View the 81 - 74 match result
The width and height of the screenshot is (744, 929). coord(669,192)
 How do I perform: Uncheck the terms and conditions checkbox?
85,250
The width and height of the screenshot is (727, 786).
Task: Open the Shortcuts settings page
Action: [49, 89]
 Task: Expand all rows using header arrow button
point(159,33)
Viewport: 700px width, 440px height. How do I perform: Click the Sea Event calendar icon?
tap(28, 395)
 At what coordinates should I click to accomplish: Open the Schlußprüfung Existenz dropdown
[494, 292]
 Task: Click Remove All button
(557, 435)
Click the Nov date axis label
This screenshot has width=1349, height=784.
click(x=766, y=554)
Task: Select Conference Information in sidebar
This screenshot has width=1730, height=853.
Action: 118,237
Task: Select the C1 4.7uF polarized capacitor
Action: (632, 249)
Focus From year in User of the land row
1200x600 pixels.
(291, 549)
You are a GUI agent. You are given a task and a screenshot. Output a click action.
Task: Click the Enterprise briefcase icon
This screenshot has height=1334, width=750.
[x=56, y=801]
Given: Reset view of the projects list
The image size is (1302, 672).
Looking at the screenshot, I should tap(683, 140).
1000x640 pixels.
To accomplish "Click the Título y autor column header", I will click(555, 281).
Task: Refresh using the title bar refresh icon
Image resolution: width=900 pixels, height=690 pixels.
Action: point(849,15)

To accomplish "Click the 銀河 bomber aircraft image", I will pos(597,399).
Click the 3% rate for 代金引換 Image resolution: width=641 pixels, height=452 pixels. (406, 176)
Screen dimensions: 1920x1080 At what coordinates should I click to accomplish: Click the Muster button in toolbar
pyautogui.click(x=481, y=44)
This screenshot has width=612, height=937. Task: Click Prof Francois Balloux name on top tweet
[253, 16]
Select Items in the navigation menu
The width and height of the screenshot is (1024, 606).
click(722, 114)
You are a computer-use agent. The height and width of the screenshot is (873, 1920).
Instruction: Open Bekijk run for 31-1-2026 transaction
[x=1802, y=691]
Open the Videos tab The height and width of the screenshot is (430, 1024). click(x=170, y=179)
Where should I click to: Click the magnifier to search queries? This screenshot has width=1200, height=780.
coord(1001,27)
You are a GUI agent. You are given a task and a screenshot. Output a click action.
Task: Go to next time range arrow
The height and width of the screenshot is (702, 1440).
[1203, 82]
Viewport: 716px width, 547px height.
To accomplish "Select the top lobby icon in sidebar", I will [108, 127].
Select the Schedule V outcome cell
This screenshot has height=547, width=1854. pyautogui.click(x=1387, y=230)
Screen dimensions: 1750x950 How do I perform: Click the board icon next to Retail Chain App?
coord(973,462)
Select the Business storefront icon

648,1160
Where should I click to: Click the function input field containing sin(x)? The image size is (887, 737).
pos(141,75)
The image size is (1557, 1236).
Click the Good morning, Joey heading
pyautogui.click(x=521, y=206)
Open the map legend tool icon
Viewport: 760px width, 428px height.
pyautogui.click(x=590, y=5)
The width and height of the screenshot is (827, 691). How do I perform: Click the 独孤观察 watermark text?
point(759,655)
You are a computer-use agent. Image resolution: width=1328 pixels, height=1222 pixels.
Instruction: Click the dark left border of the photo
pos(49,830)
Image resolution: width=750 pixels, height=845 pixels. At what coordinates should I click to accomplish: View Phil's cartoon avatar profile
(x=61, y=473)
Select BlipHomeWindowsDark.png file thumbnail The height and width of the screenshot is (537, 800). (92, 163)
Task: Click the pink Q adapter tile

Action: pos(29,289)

····················

Reproduce the material above in full, word for word.

View the 81 - 74 match result
The width and height of the screenshot is (744, 929). coord(669,192)
 How do I perform: Uncheck the terms and conditions checkbox?
85,250
The width and height of the screenshot is (727, 786).
Task: Open the Shortcuts settings page
Action: [49, 89]
 Task: Expand all rows using header arrow button
point(159,33)
Viewport: 700px width, 440px height. How do I perform: Click the Sea Event calendar icon?
tap(28, 395)
 At what coordinates should I click to accomplish: Open the Schlußprüfung Existenz dropdown
[494, 292]
 Task: Click Remove All button
(557, 435)
Click the Nov date axis label
This screenshot has width=1349, height=784.
click(x=766, y=554)
Task: Select Conference Information in sidebar
This screenshot has width=1730, height=853.
Action: 118,237
Task: Select the C1 4.7uF polarized capacitor
Action: (632, 249)
Focus From year in User of the land row
1200x600 pixels.
(291, 549)
You are a GUI agent. You are given a task and a screenshot. Output a click action.
Task: Click the Enterprise briefcase icon
This screenshot has height=1334, width=750.
[x=56, y=801]
Given: Reset view of the projects list
The image size is (1302, 672).
Looking at the screenshot, I should tap(683, 140).
1000x640 pixels.
To accomplish "Click the Título y autor column header", I will click(555, 281).
Task: Refresh using the title bar refresh icon
Image resolution: width=900 pixels, height=690 pixels.
Action: point(849,15)

To accomplish "Click the 銀河 bomber aircraft image", I will pos(597,399).
Click the 3% rate for 代金引換 Image resolution: width=641 pixels, height=452 pixels. (406, 176)
Screen dimensions: 1920x1080 At what coordinates should I click to accomplish: Click the Muster button in toolbar
pyautogui.click(x=481, y=44)
This screenshot has width=612, height=937. Task: Click Prof Francois Balloux name on top tweet
[253, 16]
Select Items in the navigation menu
The width and height of the screenshot is (1024, 606).
click(722, 114)
You are a computer-use agent. The height and width of the screenshot is (873, 1920).
Instruction: Open Bekijk run for 31-1-2026 transaction
[x=1802, y=691]
Open the Videos tab The height and width of the screenshot is (430, 1024). click(x=170, y=179)
Where should I click to: Click the magnifier to search queries? This screenshot has width=1200, height=780.
coord(1001,27)
You are a GUI agent. You are given a task and a screenshot. Output a click action.
Task: Go to next time range arrow
The height and width of the screenshot is (702, 1440).
[1203, 82]
Viewport: 716px width, 547px height.
To accomplish "Select the top lobby icon in sidebar", I will [108, 127].
Select the Schedule V outcome cell
This screenshot has height=547, width=1854. pyautogui.click(x=1387, y=230)
Screen dimensions: 1750x950 How do I perform: Click the board icon next to Retail Chain App?
coord(973,462)
Select the Business storefront icon

648,1160
Where should I click to: Click the function input field containing sin(x)? The image size is (887, 737).
pos(141,75)
The image size is (1557, 1236).
Click the Good morning, Joey heading
pyautogui.click(x=521, y=206)
Open the map legend tool icon
Viewport: 760px width, 428px height.
pyautogui.click(x=590, y=5)
The width and height of the screenshot is (827, 691). How do I perform: Click the 独孤观察 watermark text?
point(759,655)
You are a computer-use agent. Image resolution: width=1328 pixels, height=1222 pixels.
Instruction: Click the dark left border of the photo
pos(49,830)
Image resolution: width=750 pixels, height=845 pixels. At what coordinates should I click to accomplish: View Phil's cartoon avatar profile
(x=61, y=473)
Select BlipHomeWindowsDark.png file thumbnail The height and width of the screenshot is (537, 800). (92, 163)
Task: Click the pink Q adapter tile

Action: pos(29,289)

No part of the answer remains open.